(Collected data entries)
*** Begin section ***
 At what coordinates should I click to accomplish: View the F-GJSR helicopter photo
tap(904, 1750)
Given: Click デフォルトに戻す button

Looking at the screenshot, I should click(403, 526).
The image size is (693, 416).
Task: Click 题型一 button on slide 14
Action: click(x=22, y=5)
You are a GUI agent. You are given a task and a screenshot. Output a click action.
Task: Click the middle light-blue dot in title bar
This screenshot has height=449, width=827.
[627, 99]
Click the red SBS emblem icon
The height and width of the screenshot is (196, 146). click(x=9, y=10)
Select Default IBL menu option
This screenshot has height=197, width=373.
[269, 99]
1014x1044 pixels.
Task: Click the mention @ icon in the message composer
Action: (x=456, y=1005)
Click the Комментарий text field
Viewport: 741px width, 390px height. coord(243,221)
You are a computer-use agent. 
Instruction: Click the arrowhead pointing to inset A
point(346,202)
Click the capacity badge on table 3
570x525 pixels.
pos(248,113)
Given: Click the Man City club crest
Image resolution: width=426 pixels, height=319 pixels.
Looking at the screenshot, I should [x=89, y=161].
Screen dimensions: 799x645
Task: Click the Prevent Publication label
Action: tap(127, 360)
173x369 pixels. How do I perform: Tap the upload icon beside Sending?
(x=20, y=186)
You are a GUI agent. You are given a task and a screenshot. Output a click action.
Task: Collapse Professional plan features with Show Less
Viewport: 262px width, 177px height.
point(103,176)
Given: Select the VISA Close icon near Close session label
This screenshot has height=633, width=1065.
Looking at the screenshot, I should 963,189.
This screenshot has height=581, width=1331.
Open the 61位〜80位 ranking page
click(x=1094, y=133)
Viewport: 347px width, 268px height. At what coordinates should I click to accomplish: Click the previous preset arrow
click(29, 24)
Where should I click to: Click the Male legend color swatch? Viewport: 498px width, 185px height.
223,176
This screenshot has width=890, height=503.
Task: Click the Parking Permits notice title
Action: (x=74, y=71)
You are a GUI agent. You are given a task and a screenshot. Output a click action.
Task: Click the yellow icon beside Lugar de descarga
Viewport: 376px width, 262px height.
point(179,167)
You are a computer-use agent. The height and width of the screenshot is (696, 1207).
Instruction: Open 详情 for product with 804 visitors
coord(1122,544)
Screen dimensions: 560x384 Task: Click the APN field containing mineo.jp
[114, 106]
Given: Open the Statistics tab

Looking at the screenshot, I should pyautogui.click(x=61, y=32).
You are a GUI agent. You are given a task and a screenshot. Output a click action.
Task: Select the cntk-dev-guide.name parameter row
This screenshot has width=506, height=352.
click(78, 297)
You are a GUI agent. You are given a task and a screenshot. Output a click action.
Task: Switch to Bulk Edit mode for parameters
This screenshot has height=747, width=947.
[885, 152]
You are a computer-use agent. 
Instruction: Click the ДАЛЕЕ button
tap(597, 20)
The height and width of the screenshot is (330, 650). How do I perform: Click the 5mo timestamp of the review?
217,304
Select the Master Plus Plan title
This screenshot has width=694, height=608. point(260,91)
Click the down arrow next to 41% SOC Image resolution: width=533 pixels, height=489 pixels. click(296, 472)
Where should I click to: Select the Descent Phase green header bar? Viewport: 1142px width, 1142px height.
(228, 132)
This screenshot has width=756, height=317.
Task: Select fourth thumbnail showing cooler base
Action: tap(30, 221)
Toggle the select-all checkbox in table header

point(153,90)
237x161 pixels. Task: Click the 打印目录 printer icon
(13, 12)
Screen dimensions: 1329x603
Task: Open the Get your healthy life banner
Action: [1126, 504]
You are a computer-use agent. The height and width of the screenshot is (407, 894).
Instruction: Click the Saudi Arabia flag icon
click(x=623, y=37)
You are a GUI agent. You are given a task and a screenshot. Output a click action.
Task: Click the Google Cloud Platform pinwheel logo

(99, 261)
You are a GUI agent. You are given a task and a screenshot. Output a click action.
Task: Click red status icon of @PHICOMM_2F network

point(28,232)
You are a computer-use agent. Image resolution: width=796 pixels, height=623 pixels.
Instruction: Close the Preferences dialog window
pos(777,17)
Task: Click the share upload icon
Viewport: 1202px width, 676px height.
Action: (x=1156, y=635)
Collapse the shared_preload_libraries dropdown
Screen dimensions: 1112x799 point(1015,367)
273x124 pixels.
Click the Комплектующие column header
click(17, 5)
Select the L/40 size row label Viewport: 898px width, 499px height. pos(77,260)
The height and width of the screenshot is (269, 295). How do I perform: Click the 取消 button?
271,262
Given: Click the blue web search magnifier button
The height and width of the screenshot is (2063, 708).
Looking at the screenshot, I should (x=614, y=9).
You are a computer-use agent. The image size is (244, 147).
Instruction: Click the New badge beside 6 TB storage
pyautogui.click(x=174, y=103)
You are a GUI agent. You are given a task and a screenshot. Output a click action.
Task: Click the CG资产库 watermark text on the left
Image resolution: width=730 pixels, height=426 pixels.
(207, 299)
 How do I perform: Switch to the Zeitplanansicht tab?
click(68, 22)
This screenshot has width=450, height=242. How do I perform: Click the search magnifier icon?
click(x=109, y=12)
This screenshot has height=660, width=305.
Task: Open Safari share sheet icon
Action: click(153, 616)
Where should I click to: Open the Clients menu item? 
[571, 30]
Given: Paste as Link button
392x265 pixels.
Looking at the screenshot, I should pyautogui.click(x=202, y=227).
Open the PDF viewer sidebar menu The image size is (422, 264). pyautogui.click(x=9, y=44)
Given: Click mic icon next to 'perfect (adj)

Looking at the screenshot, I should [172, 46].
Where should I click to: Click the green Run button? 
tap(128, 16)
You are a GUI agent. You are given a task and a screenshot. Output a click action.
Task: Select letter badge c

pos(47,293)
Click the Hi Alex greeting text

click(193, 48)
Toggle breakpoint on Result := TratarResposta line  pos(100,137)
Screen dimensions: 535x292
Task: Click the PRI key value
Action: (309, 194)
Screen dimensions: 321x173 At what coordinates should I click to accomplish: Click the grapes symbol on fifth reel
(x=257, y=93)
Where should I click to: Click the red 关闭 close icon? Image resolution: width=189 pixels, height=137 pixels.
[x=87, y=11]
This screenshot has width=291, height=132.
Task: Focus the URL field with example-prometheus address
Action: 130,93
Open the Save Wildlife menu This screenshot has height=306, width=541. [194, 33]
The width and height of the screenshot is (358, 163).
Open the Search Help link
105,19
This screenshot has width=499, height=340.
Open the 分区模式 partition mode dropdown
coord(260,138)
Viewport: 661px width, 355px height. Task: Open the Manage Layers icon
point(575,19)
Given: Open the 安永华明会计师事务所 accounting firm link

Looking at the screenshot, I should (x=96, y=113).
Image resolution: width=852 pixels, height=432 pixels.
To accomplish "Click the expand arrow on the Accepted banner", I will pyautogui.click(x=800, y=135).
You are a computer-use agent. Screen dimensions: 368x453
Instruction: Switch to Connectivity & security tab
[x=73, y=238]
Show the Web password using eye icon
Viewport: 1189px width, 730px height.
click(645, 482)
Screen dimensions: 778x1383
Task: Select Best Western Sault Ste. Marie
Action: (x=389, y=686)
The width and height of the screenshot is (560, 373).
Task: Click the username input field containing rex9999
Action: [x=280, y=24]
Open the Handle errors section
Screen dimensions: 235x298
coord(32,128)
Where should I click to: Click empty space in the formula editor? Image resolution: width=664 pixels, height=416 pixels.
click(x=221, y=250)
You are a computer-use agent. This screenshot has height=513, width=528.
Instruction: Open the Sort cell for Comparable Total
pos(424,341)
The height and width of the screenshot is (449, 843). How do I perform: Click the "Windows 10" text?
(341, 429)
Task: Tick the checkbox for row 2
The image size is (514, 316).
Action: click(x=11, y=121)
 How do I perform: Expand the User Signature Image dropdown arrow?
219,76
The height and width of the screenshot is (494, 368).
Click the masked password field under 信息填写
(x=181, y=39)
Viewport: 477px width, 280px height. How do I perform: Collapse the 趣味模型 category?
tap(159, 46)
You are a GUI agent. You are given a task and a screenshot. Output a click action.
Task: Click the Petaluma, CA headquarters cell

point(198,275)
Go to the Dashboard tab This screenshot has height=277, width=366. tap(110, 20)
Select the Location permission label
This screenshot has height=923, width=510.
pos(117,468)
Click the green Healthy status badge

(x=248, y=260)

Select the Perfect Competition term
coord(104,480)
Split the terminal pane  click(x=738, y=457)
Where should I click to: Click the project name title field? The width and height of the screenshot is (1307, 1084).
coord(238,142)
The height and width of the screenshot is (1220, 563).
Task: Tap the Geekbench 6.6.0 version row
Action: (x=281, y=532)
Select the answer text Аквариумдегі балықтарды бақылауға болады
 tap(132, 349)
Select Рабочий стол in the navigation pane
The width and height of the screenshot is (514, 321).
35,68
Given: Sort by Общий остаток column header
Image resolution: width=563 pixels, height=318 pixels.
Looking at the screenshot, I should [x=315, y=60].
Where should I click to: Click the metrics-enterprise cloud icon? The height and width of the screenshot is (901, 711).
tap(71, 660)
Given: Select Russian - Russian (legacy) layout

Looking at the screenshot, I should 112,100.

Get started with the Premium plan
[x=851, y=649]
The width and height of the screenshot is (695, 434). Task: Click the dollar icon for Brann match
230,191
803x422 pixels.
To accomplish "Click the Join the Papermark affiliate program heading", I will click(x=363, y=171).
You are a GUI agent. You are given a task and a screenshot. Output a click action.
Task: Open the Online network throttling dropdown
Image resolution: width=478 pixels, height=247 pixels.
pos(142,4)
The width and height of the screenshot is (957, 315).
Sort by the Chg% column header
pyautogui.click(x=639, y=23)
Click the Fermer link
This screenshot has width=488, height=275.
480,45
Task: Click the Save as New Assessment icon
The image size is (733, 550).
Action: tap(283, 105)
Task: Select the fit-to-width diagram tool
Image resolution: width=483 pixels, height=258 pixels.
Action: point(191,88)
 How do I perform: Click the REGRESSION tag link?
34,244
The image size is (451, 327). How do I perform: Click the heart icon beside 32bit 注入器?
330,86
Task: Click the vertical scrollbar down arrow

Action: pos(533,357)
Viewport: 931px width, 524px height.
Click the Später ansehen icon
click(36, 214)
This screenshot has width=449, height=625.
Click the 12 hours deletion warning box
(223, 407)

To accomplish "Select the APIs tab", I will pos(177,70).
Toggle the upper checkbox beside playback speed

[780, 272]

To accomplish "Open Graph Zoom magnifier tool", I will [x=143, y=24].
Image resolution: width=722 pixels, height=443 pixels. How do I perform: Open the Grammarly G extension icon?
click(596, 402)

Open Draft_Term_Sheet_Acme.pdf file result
*** End section ***
> [Work instructions]:
Scan the records for the word "blue". Copy each line where it turns up.

> [Solution for this problem]:
Task: Click the middle light-blue dot in title bar
Given: Click the blue web search magnifier button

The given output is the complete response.